▶ [추출된 정보]
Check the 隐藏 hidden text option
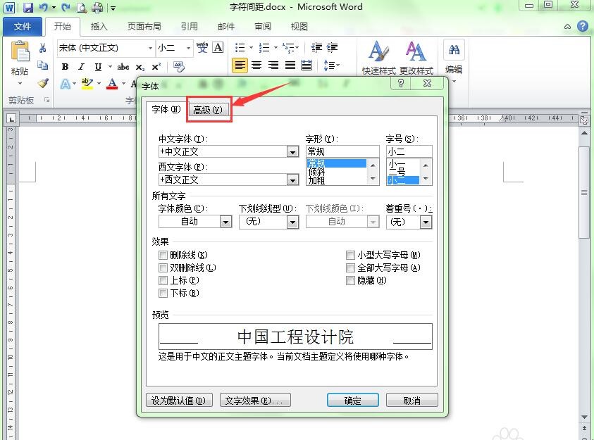This screenshot has width=594, height=440. 350,281
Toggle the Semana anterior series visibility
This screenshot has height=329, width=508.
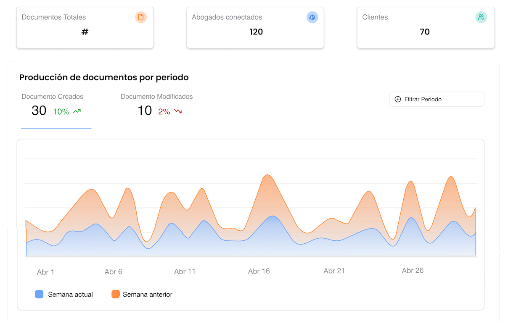pyautogui.click(x=142, y=294)
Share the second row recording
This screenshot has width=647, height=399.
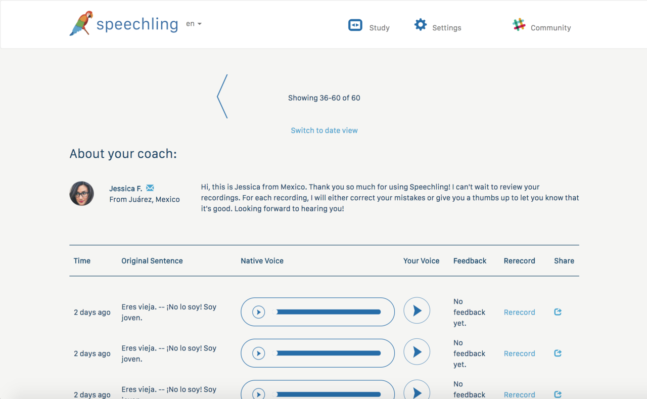point(558,353)
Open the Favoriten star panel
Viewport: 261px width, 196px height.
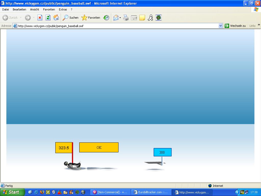tap(91, 18)
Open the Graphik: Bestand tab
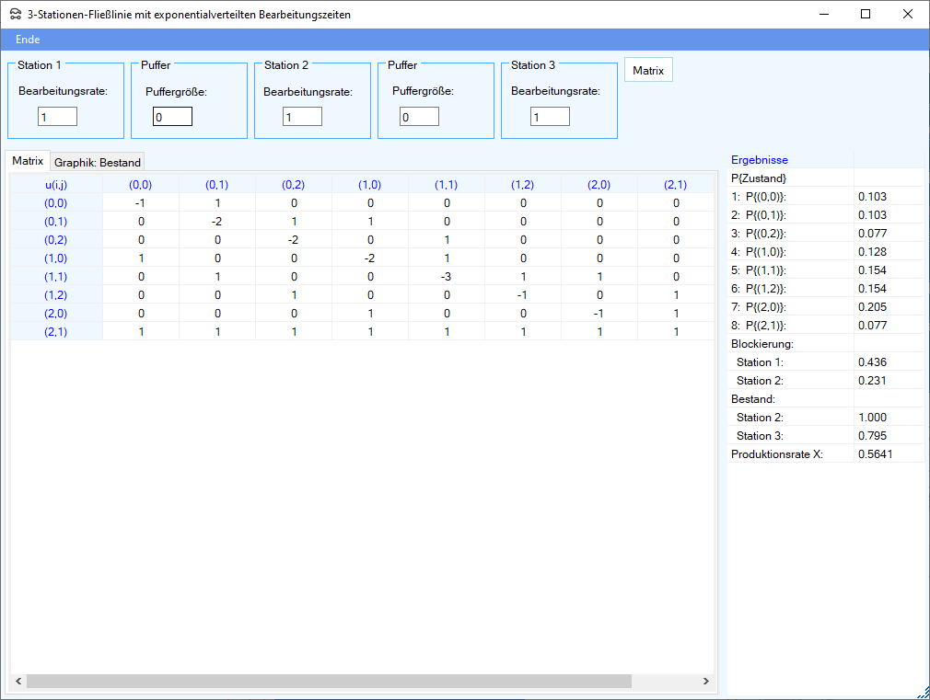Screen dimensions: 930x700 click(x=98, y=163)
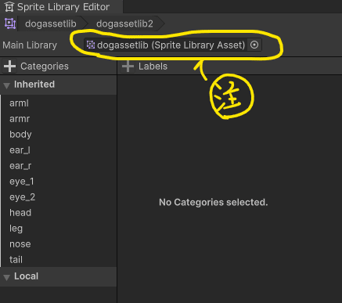The image size is (342, 303).
Task: Click the Main Library asset field
Action: (173, 45)
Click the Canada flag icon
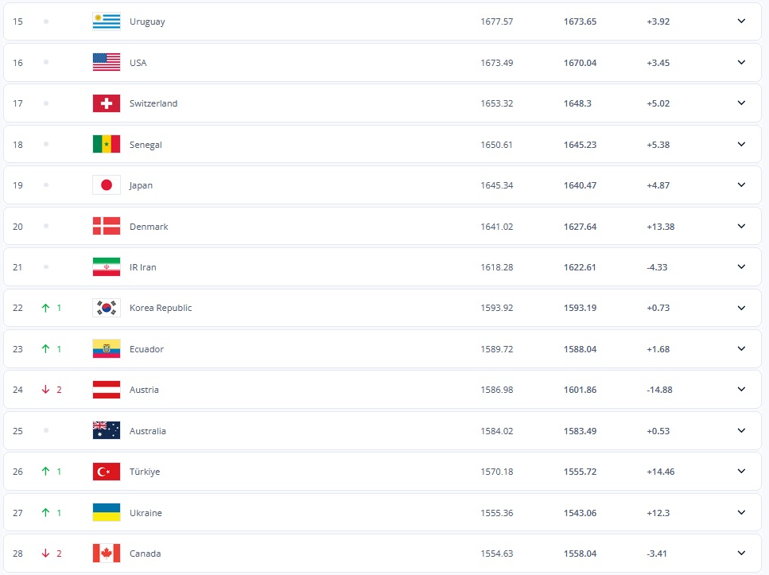 [106, 554]
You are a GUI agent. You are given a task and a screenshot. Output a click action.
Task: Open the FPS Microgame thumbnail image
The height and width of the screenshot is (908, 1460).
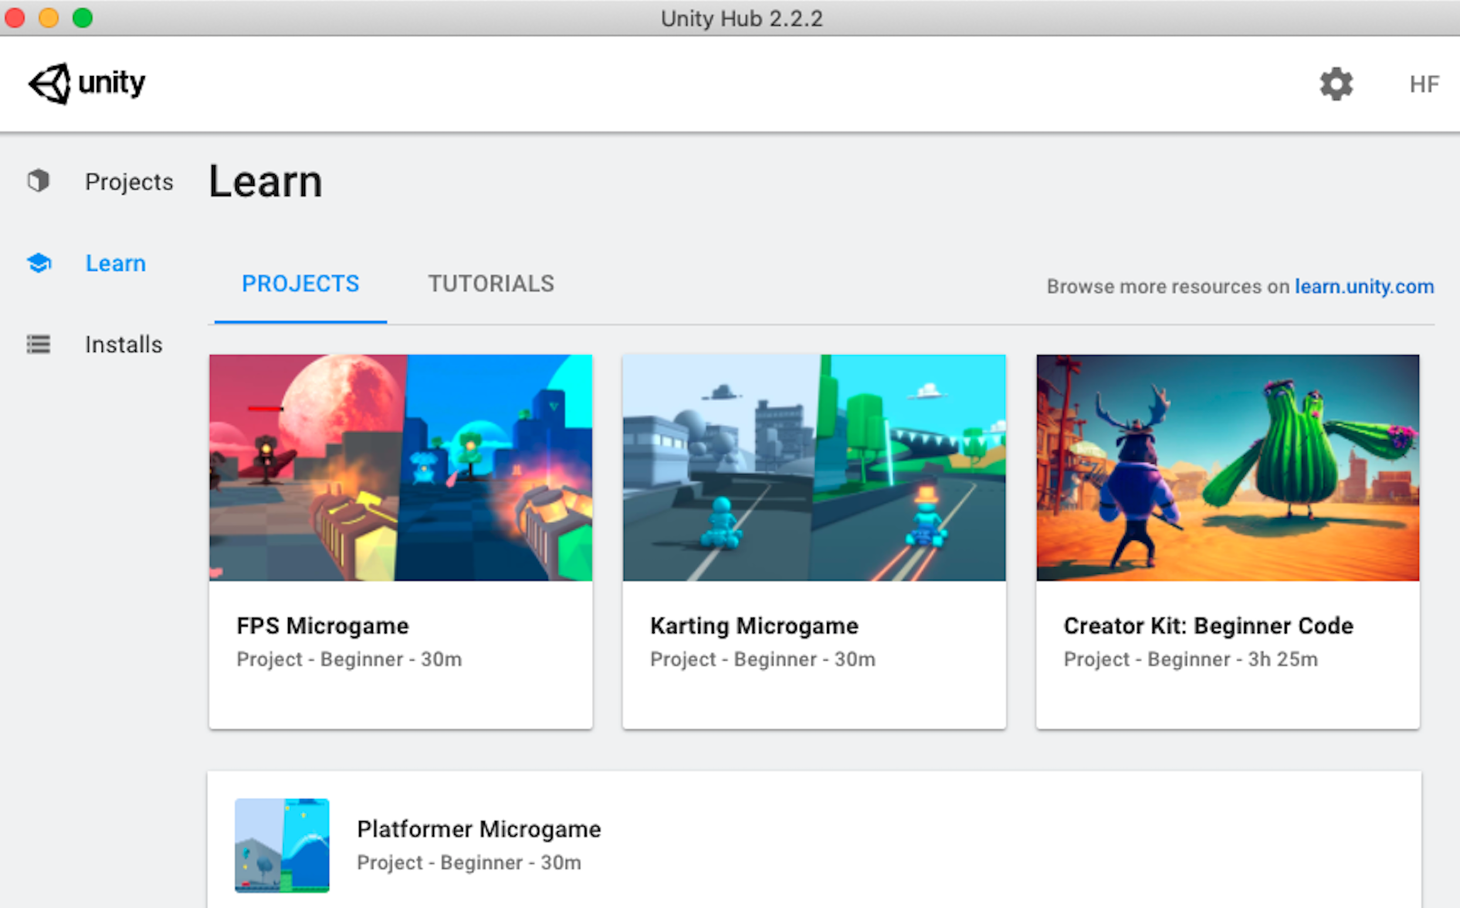point(400,467)
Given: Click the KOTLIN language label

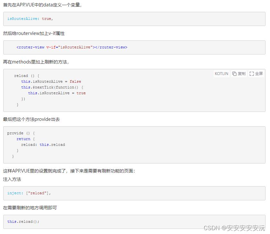Looking at the screenshot, I should (222, 74).

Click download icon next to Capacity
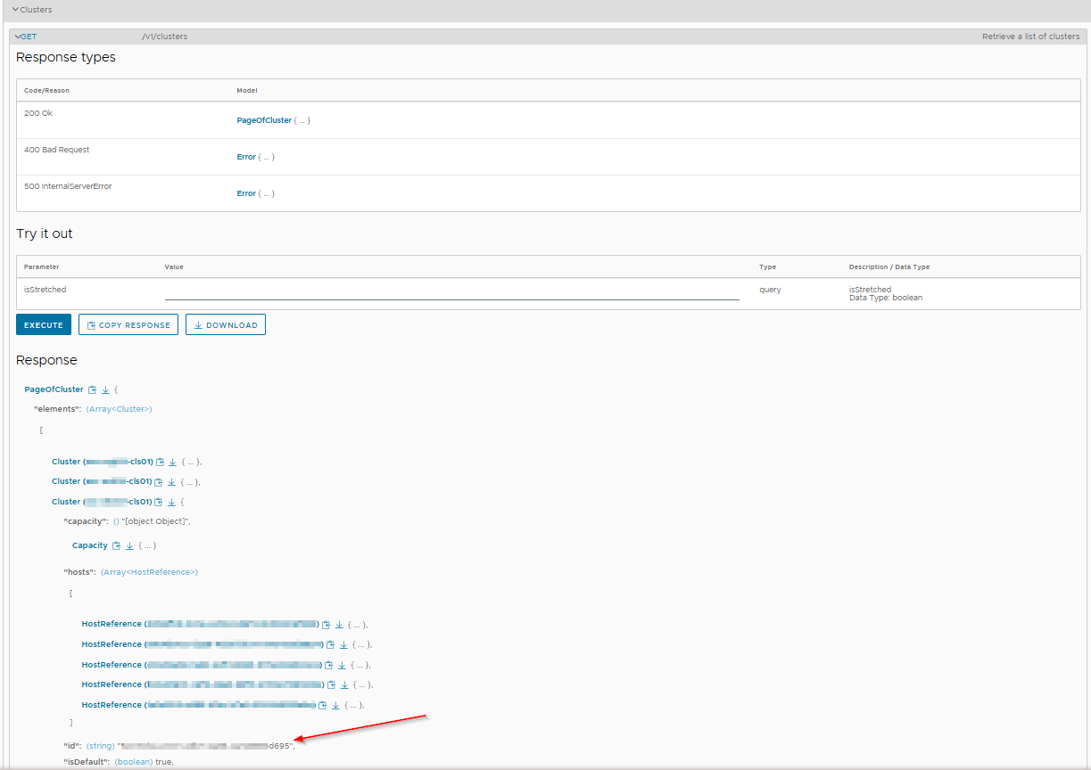point(128,545)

▶ [요청 내용] 위 모든 항목의 줄을 한 줄에 문자열 하나씩 담은 JSON 목록으로 나타내세요. 빈 줄과 그림은 넣지 마세요.

▶ [작업 결과]
[
  "Check the 隐藏 hidden text option",
  "This screenshot has width=594, height=440. 350,281",
  "Toggle the Semana anterior series visibility",
  "This screenshot has height=329, width=508.",
  "pyautogui.click(x=142, y=294)",
  "Share the second row recording",
  "This screenshot has width=647, height=399.",
  "point(558,353)",
  "Open the Favoriten star panel",
  "Viewport: 261px width, 196px height.",
  "tap(91, 18)",
  "Open the Graphik: Bestand tab",
  "Screen dimensions: 930x700 click(x=98, y=163)",
  "The image size is (342, 303).",
  "Task: Click the Main Library asset field",
  "Action: (173, 45)",
  "Click the Canada flag icon",
  " [106, 554]",
  "You are a GUI agent. You are given a task and a screenshot. Output a click action.",
  "Task: Open the FPS Microgame thumbnail image",
  "The height and width of the screenshot is (908, 1460).",
  "point(400,467)",
  "Given: Click the KOTLIN language label",
  "Looking at the screenshot, I should (222, 74).",
  "Click download icon next to Capacity",
  "point(128,545)"
]